Para ello, los autores emplean todos los recursos: el juego de palabras, el slapstick, la comedia, la farsa, el homenaje literario y fílmico, la parodia, la sátira, el humor a lo Monty Python, el de la comedia americana, el chaplinesco y el de los Hermanos Marx. Entre otros. Unos detalles:

"Shadwell odiaba a todos los que eran del sur y, por inferencia, se hallaba situado en el Polo Norte".

"Junto con la garantía estándar del ordenador que especificaba que si la máquina 1) no funcionaba, 2) no hacía lo que decían los anuncios, 3) electrocutaba a la vecindad, 4) y de hecho no estaba en absoluto en el interior del caro embalaje cuando lo abrías, esto era expresamente, absolutamente, implícitamente y en ningún caso culpa, falta o responsabilidad del fabricante, que el comprador podía considerarse afortunado de que se le permitiera dar su dinero al fabricante, y que cualquier intento de tratar el objeto por el que se había pagado como propiedad del comprador resultaría en la atención de hombres muy serios con maletines amenazadores y relojes de pulsera muy delgados. Crowley se había quedado impresionado con estas garantías, y había enviado un puñado Abajo para el departamento que redactaba los contratos con las Almas Inmortales, con una nota amarilla pegada que sólo decía: «Aprended, mamones»."

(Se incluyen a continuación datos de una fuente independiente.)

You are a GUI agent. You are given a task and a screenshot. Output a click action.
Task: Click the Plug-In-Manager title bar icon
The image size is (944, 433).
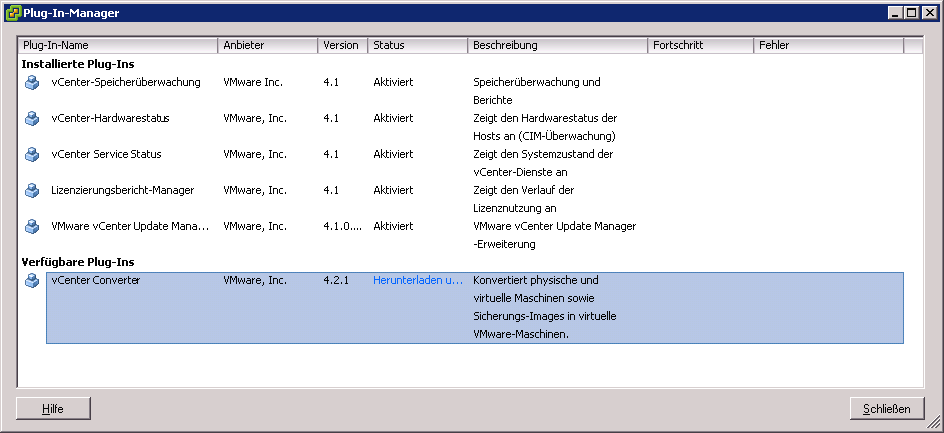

"Crowley figuraba en las listas negras del Infierno. No es que el Infierno tuviera otras."

"Dios no juega a los dados con el universo: juega un juego inefable de Su propia invención, que puede ser comparado, desde la perspectiva de cualquiera de los otros jugadores (es decir, de todo el mundo), a estar involucrado en una embrollada y compleja variante del póquer en una habitación a oscuras, con cartas en blanco, por apuestas infinitas, con un Banquero que no te explica las reglas, y que sonríe todo el tiempo".

"Los patos de St James's Park están tan acostumbrados a ser alimentados por agentes secretos que se reúnen allí clandestinamente que han desarrollado su propia reacción pavloviana. Ponga a un pato de St James's Park en una jaula de laboratorio y muéstrele una foto de dos hombres, uno por lo general llevando un abrigo con cuello de piel, el otro algo oscuro y con bufanda, y mirará hacia arriba con aire expectante".

"El Kappamaki, un barco de investigación ballenera, investigaba acerca de la pregunta: ¿Cuántas ballenas se pueden cazar en una semana?"

"─"Entonces, ¿sois Ángeles del Infierno? ─preguntó el motorista─ ¿De qué capítulo sois?
─APOCALIPSIS, CAPÍTULO SEIS ─respondió la Muerte".

Y muchos otros momentos más...

Peculiar traducción, o sea, un tanto pijotera, o sea, rayana, o sea, en ocasiones en la inepcia. En fin, es lo que hay. Incluso así traducida la novela es muy divertida, de modo que imagínense su fuerza. Que lo pasen bien.